Using CopyTrader – When Trades Can Go Wrong

Share on FacebookTweet about this on TwitterShare on Google+Digg thisShare on Reddit

Oh dear me. Ouch. That stung. Take a look at my copy trading history below and look at the figures in the top row. Yes that’s right 350 bucks in the red. So how did that happen, and can these stings be avoided when using CopyTrader?

CopyTrader Warning

Firstly lets take a little look at the trader’s previous performance. I’ll summarize this briefly, as I don’t want to get boring with a load of stats. Overall, he was doing well, and copying his trades was bringing in a few bucks a day without fail – when I say a ‘few’, I mean rarely going past the ten bucks mark, and although that doesn’t sound a lot, it all adds up, especially when you consider it was taking no effort on my part. So what happened?
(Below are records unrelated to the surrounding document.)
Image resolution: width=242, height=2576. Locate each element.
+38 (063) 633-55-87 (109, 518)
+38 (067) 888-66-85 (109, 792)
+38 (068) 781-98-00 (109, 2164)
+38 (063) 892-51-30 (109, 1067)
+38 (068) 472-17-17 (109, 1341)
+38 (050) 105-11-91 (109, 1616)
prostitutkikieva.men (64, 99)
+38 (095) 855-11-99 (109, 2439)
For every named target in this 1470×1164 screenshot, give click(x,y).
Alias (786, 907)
Firstly, and most importantly, notice the amount of units, over 10,000. CopyTrader copies an amount proportional to the amount you have allotted to the trader. One problem, is that until you actually copy a trader, you don’t know what lost sizes they trade in, as this is not listed on their stats or history. This makes things a little bit difficult, and I’m not sure why this situation exists, maybe the software isn’t 100% at the moment, or it could boil down to being a data protection issue.

Prior to this, when I first started copying him, he’d been doing smaller trades. I did take him off my copy list, but a few days later when I decided to go back he would appear to be upping his game. Having said that, he was chasing a mere 25 point move, but with a massive Stop Loss.
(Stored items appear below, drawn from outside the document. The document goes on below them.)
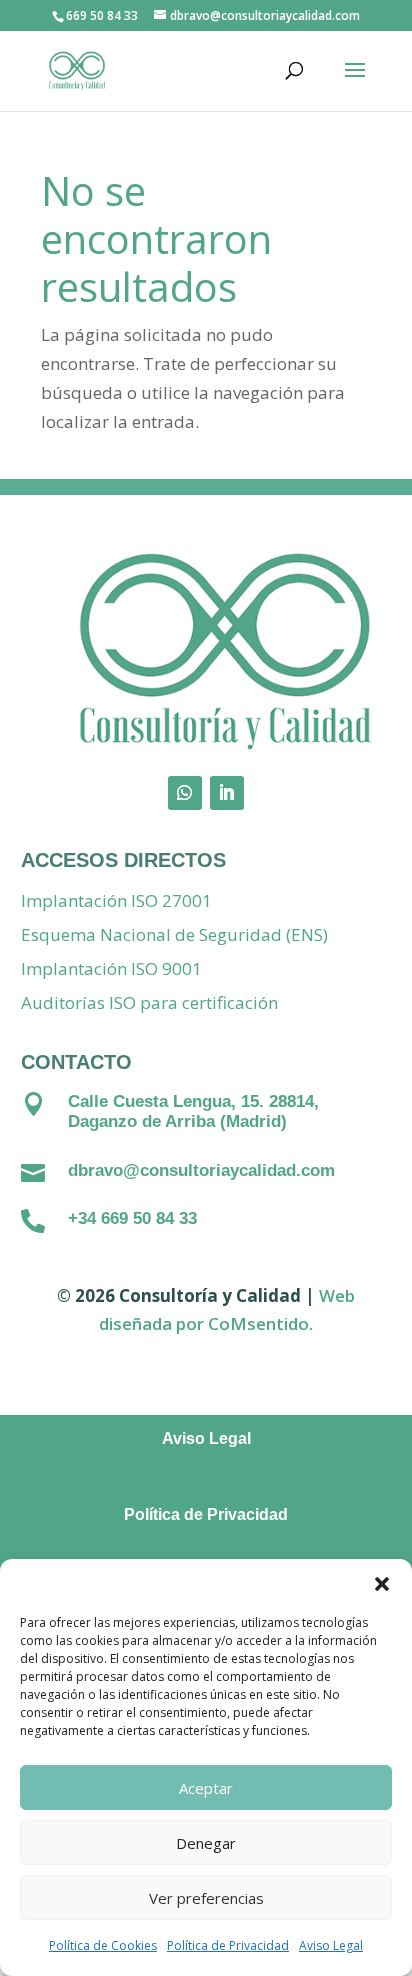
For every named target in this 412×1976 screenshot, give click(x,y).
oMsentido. (266, 1323)
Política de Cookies (103, 1945)
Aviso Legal (331, 1945)
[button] (382, 1584)
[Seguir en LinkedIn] (227, 793)
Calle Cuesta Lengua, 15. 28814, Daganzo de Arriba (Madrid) (193, 1111)
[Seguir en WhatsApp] (185, 793)
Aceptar (206, 1788)
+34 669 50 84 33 (132, 1218)
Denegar (206, 1843)
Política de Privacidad (228, 1945)
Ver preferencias (206, 1898)
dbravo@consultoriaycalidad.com (201, 1170)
Luckily, I’m still on a demo account, but after looking on the guy’s profile, there were a few negative comments about him from traders using real money, who’d just started copying the guy as he hid a bit of a rough patch.

Over time, this guy was doing very well. BUT, what I’m learning, and what they will tell you on the forums, is that you’ve got to be able to take a few hits. In all honesty, although CopyTrader is (IMO) a good system, it is never going to be 100% perfect – if it was, the traders being copied would be taking a cut from the copiers.
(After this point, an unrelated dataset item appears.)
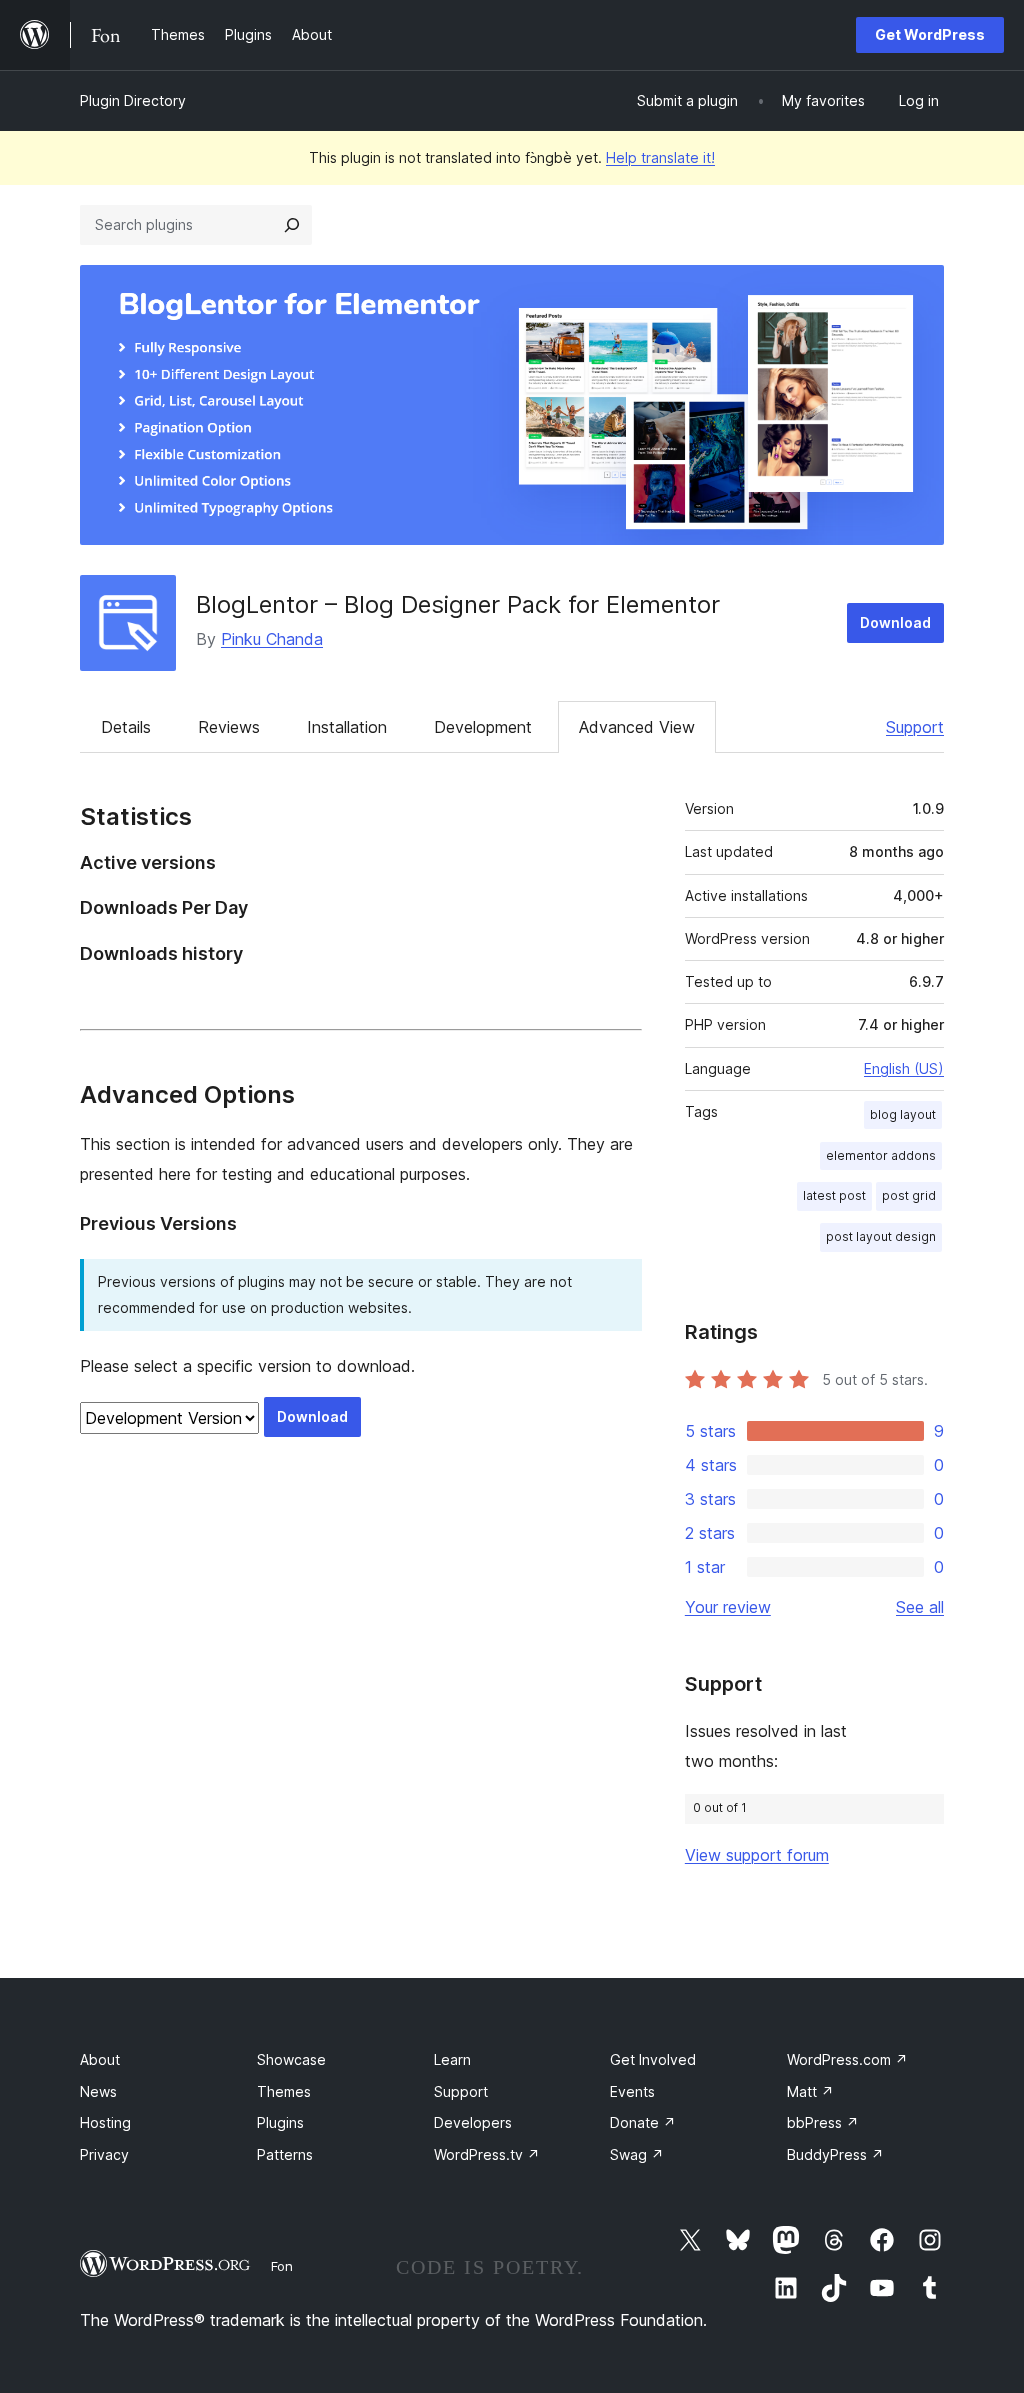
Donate (643, 2122)
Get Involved (653, 2059)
Can these stings be avoided? The short answer is a definite NO, although, perhaps the potential for these occurrences can be eliminated by testing out the traders on demo, before adding them to your copy list. The problem is, that to my knowledge, the only way you can limit such stings (without watching the trades and manually closing them), is to limit the amount you assign to individual traders which would be another way of imposing your own stop loss. The problem with this would be that by doing so you would probably be limiting your profit potential due to the reduction in your stake size (which is proportional). It is a question of scale, big potential profits will always run hand in hand with big potential losses, and the reason is simple. If you are copying a trader, your only stop loss is the size of your proportion of the account allotted to each trader. You are copying their stop loss – if you applied your own stop loss independently (which you can’t do anyway), you may be messing with the trader’s strategy and may botch the trade (the same would apply if you had the ability to apply your own take Profit).

So, in short, the math must be done, but luckily, there are Demo Accounts available, to make the learning process a less financially painful one.